What to do when your guy loses
| November 07, 2012 |
The trouble with elections is that half the country is in a foul and disappointed mood today. If your guy lost, what’s your game plan going forward? Steal twice as many yard signs? Post twice as many Facebook rants? Find yet another website that supports your opinions?
I would wager that everybody is tired of this game. Too many of the people on TV and radio, who should be models of wisdom and restraint, are torturing the logic of any little point to make the tiniest score for their side, truth be dammed. There’s so much bald-faced lying that the average citizen has lost the ability to detect a lie.
And that’s a shame. There is a terrible poverty in the souls of people who put politics above all else, above truth, one’s reputation and especially friendship.
It didn’t used to be this way.
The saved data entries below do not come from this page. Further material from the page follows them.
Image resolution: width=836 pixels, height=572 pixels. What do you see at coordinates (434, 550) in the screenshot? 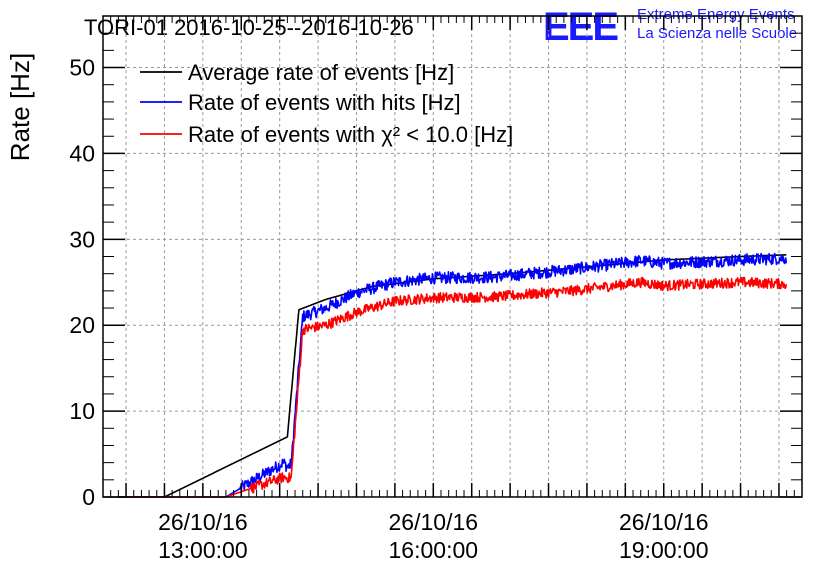
I see `x-tick-label-time: 16:00:00` at bounding box center [434, 550].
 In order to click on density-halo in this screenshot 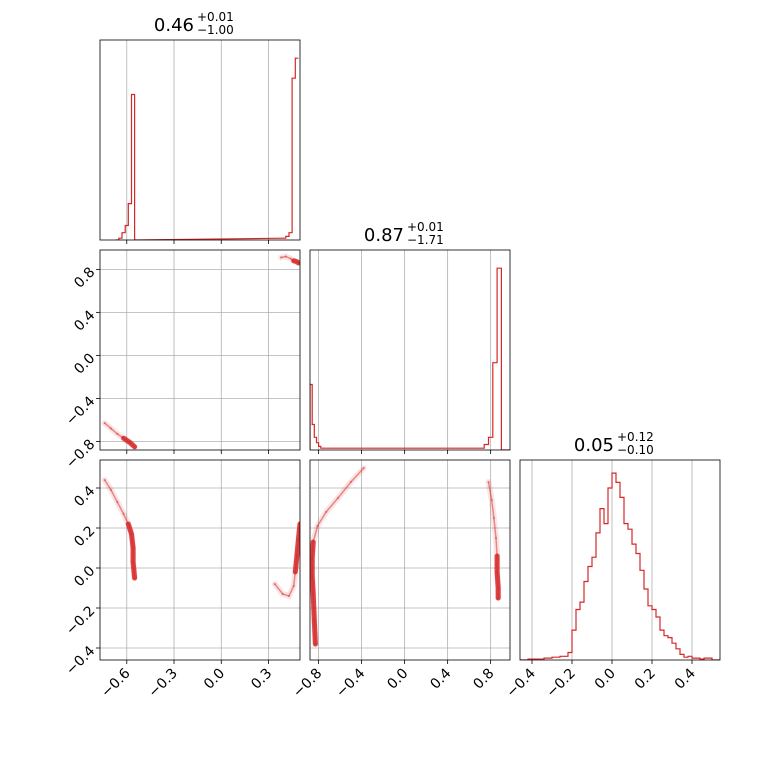, I will do `click(338, 556)`.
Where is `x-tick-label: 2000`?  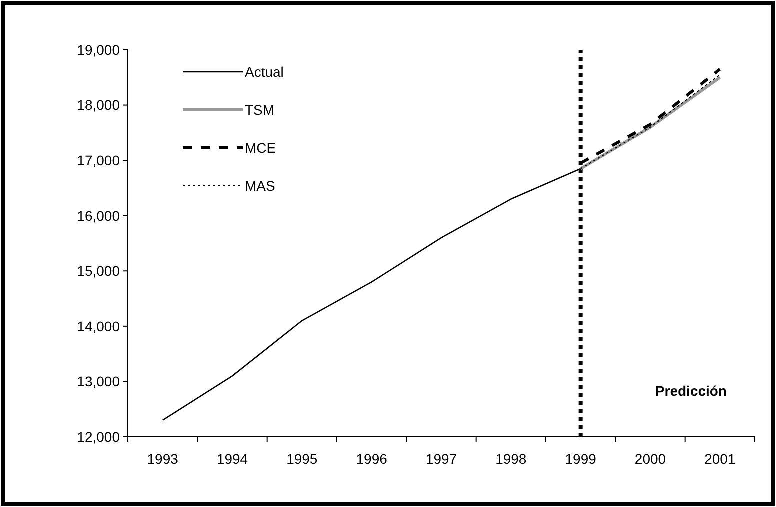 x-tick-label: 2000 is located at coordinates (650, 459).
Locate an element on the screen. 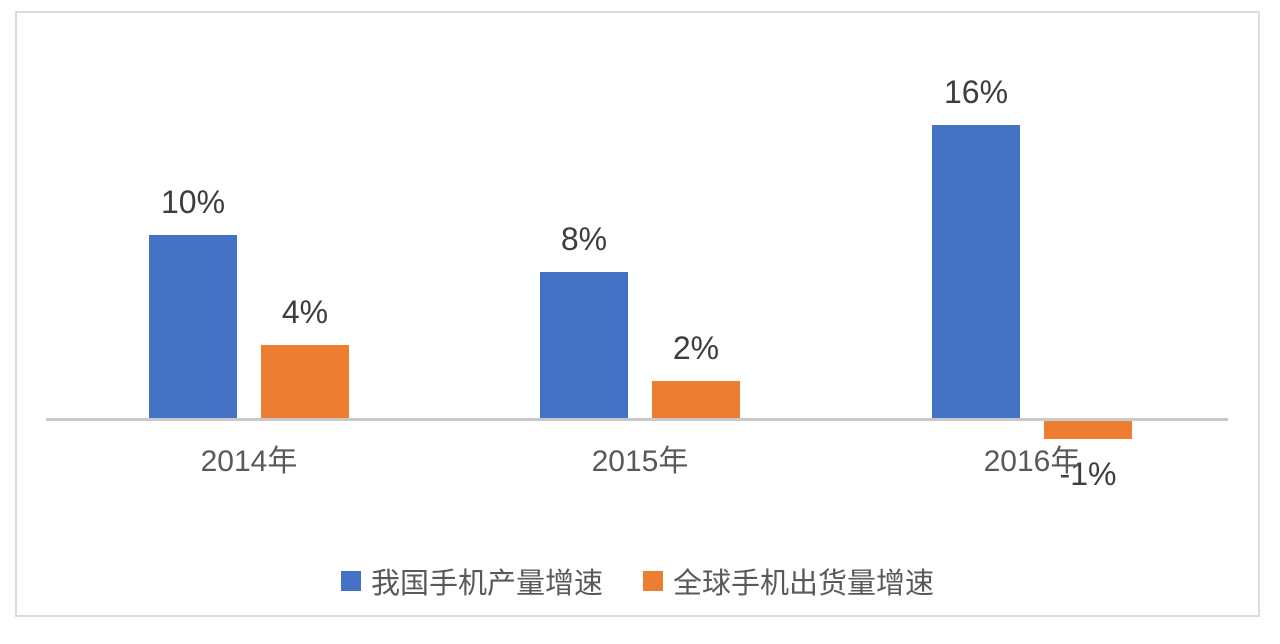 Image resolution: width=1280 pixels, height=644 pixels. legend-item-series-1: 全球手机出货量增速 is located at coordinates (788, 581).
The 1960s were polarizing times too, but not as much as the media would have you believe. People think Archie Bunker and Meathead were icons of the times. A better example would be Johnny Carson.
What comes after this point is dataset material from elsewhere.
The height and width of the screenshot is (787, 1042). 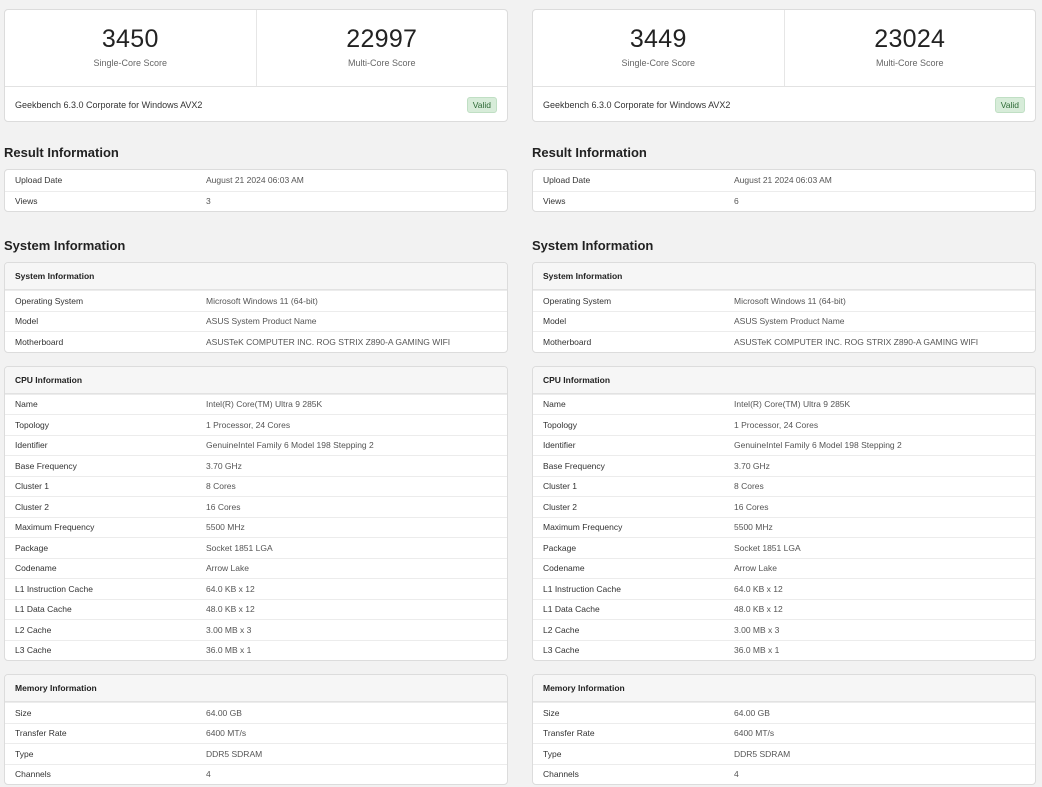 What do you see at coordinates (749, 486) in the screenshot?
I see `row-value: 8 Cores` at bounding box center [749, 486].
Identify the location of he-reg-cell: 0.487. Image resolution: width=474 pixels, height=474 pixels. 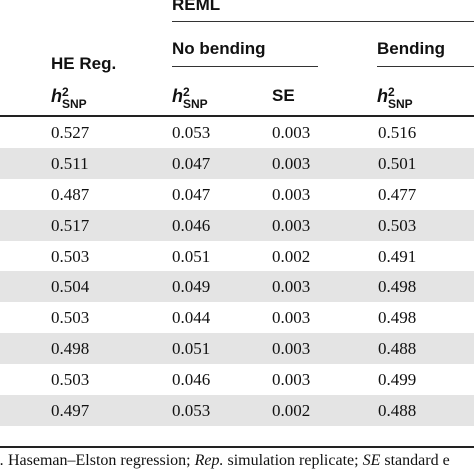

Carson, host of the Tonight Show, was a great deal of fun to watch. He always had a light touch, always good with the guests and never injected himself or his views into the dialog. Good company in other words, no matter who you were. He brought out the best in everybody. Archie Bunker came and went in eight years and left the airwaves almost unnoticed, a cliche. Carson stayed on the air 30 years, and his last shows was one of the most watched TV shows in history.
Now it seems everybody is acting like Archie Bunker on both sides of the political spectrum. It’s all politics all the time. It started in 1980 when the Democrats and the media went ballistic trying to stop the election of Ronald Reagan, Then there was the Republican’s Willie Horton ad in 1988, then talk radio and cable news divided us into opposing sides and it’s been a shout fest ever sense.
So what to do? My suggestion is this, and it applies whether your guy won or lost. The next time you talk with somebody of the opposite political persuasion, talk about something other than politics. God gave you one mouth and two ears and that’s about the right ratio of talking to listening. Get to know this person. If they say something you disagree with, let it slide. Seek information and affirmation, not refutation. Channel your inner Johnny Carson.
Nobody ever won a convert or changed a person’s mind without first making that person a friend. One of Ronald Reagan’s best friends in life was Tip O’Neil, his political opposite in Congress. That kind of friendship takes a long time to cultivate and a lot of heart, but if you want change, that’s the way you get it.